The PPAs that are expiring in 2H2019 are a 220MW generating unit of Kapar Energy Ventures (expiring in July 2019) and Edra Energy’s 434MW Powertek power plant (expiring in December 2019). Upon expiry, these power plants would either continue to sell their electricity through a power pooling system called NEDA or be sold off.

  • Overseas expansions to continue. We believe that power companies would continue to scour overseas for investment opportunities. This is in spite of Tenaga’s impairments for its Turkey and India assets, which exceeded RM1bil in FY18 and Malakoff’s issues in Algeria.

As Tenaga’s revenue is capped by the RP2 Framework, the only way for the group to grow is to either expand the portfolio of its renewable power plants in Malaysia or venture overseas. Earnings contribution (excluding impairments) from overseas assets to Tenaga’s bottom line is estimated to be less than 5% currently.
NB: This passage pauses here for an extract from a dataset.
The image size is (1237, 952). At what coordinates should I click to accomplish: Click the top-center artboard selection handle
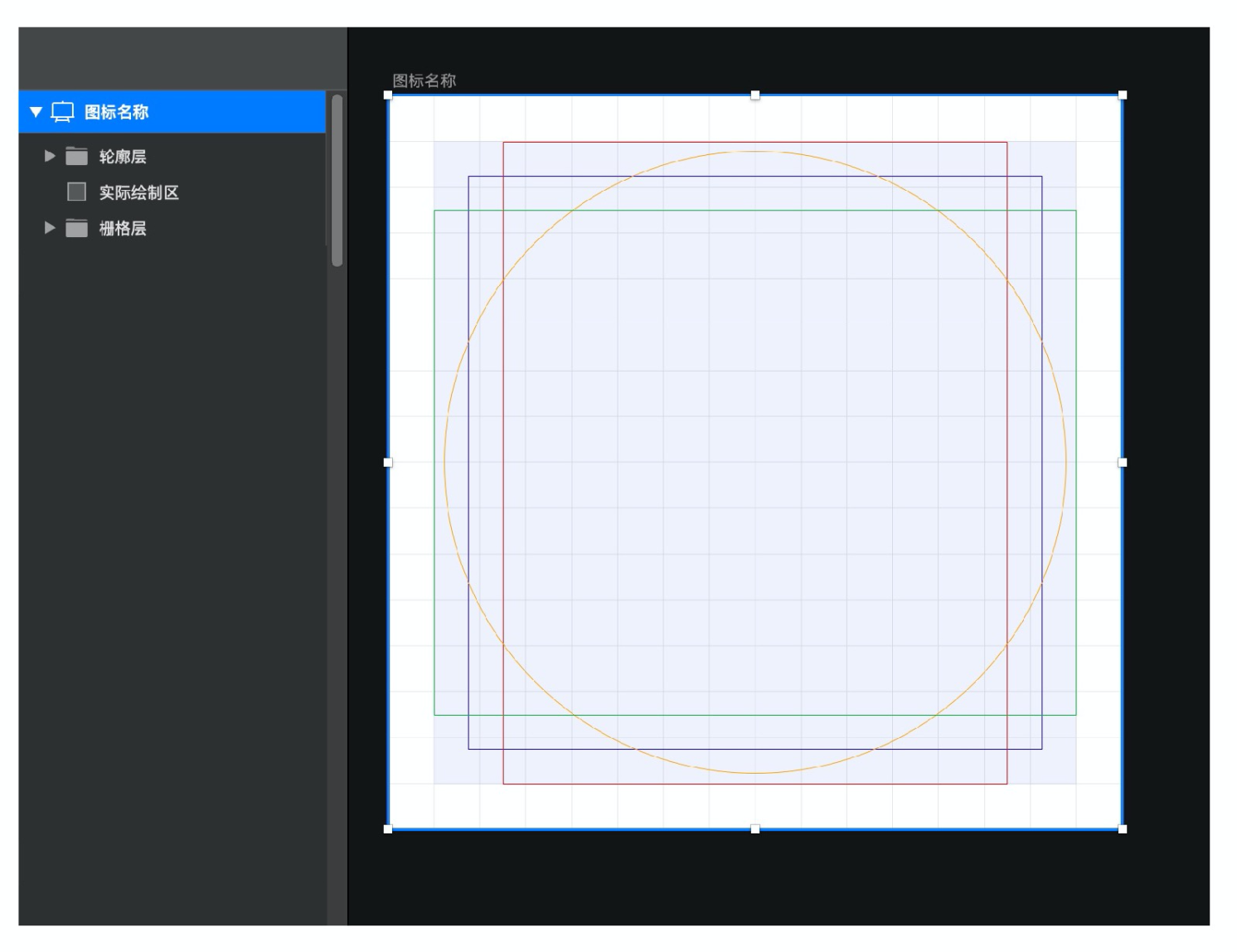tap(755, 95)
  • We believe that Tenga has the financial strength to carry out acquisitions. Tenaga’s gross cash stood at RM8.7bil as at end-FY18 while net gearing was 51.4%. Currently, Tenaga’s overseas assets consist of a 20% stake in Malaysian Shoaiba Consortium in the Middle East, 30% shareholding in Gama Enerji in Turkey, 30% stake in GMR Energy in India, 50% equity interest in Vortex Solar Investment in the UK and 100% stake in Tenaga Wind Ventures in the UK.